For weakly linked symbols, the former resolves the symbol (and will cause a crash if it's missing) while an explicit comparison against nil or NULL will not.
The bang, exclamation, ! prefix operator in C is a logical not. At least, its a version of it. If you looked at a typical logical not truth table you would see something like this:
Input Result
1 0
0 1
However in C the logical not operator does something more like this:
Input Result
non-zero 0
0 1
So when you consider that both NULL and nil in Objective-C evaluate to 0, you know that the logical not operator applied to them will result in a 1.
Now, consider the equality == operator. It compares the value of two items and returns 1 if they are equal, 0 if they are not. If you mapped its results to a truth table then it would look exactly like the results for logical not.
In C and Objective-C programs, conditionality is actually determined by int's, as opposed to real booleans. This is because there is no such thing as a boolean data type in C. So writing something like this works perfectly fine in C:
if(5) printf("hello\n"); // prints hello
and in addition
if(2029) printf("hello\n"); // also prints hello
Basically, any non-zero int will evaluate as 'true' in C. You combine that with the truth tables for logical negation and equality, and you quickly realize that:
(! someString) and (someString == nil)
are for all intents identical!
So the next logical question is, why prefer one form over another? From a pure C view-point it would be mostly a point of style, but most (good) developers would choose the equality test for a number of reasons:
It's closer to what you are trying to express in code. You are
trying to check if the someString variable is nil.
It's more portable. Languages like Java have a real boolean type.
You cannot use bang notation on their variables or their NULL
definition. Using equality where its needed makes it easier to port
C to such languages later on.
Apple may change the definition of nil. Ok, no they won't! But it
never hurts to be safe!
In your case it means the same thing. Any pointer that does not point to nil will return YES (true).
Normally the exclamation mark operator negates a BOOL value.
If you mean to test the condition "foo is nil" you should say that: foo == nil.
If you mean to test a boolean value for falsehood, !foo is okay, but personally I think that a skinny little exclamation point is easy to miss, so I prefer foo == NO.
Writing good code is about clearly conveying your intention not just to the compiler, but to the next programmer that comes along (possibly a future you).

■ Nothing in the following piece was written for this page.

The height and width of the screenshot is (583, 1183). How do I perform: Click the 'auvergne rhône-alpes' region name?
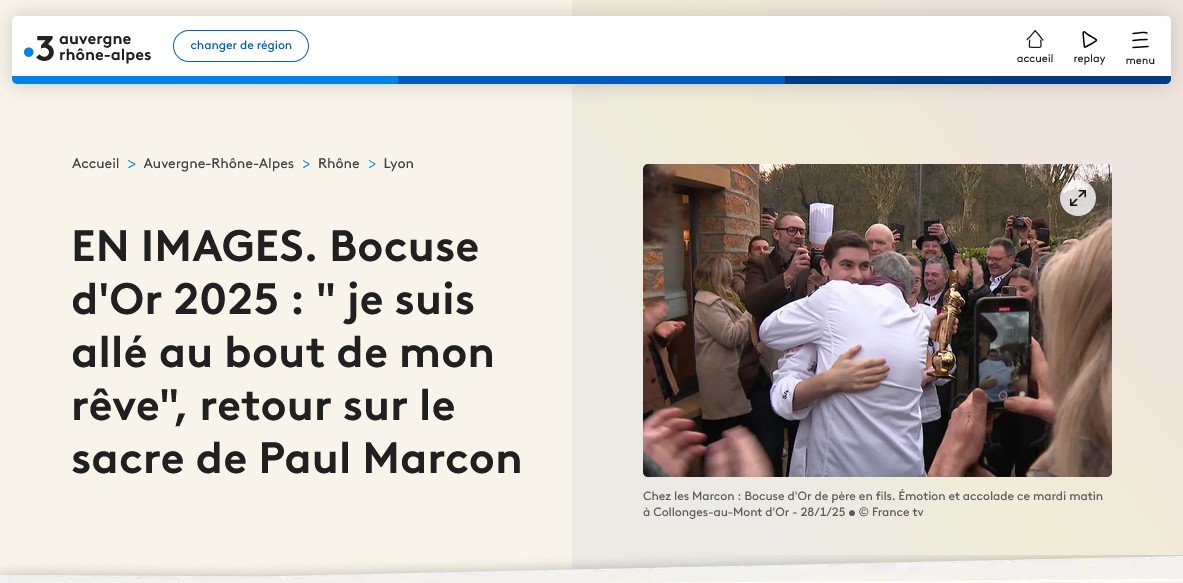(x=105, y=47)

In both cases, the more explicit you can be about what you're trying to do, the better.
All that aside, ! and ==nil have the same effect in all the cases I can think of.
! is a negation operator. If your object isn't allocated, you will reach the same result from a truth table as you would with an == nil operation.
But, ! is usually more used for boolean operations.
if(!isFalse) {
//if isFalse == NO, then this operation evaluates to YES (true)
[self doStuff];
}
When you use ! on an object like !something it just checks to see if the pointer is pointing to nil, if it doesn't, it returns true, and the if statement fires.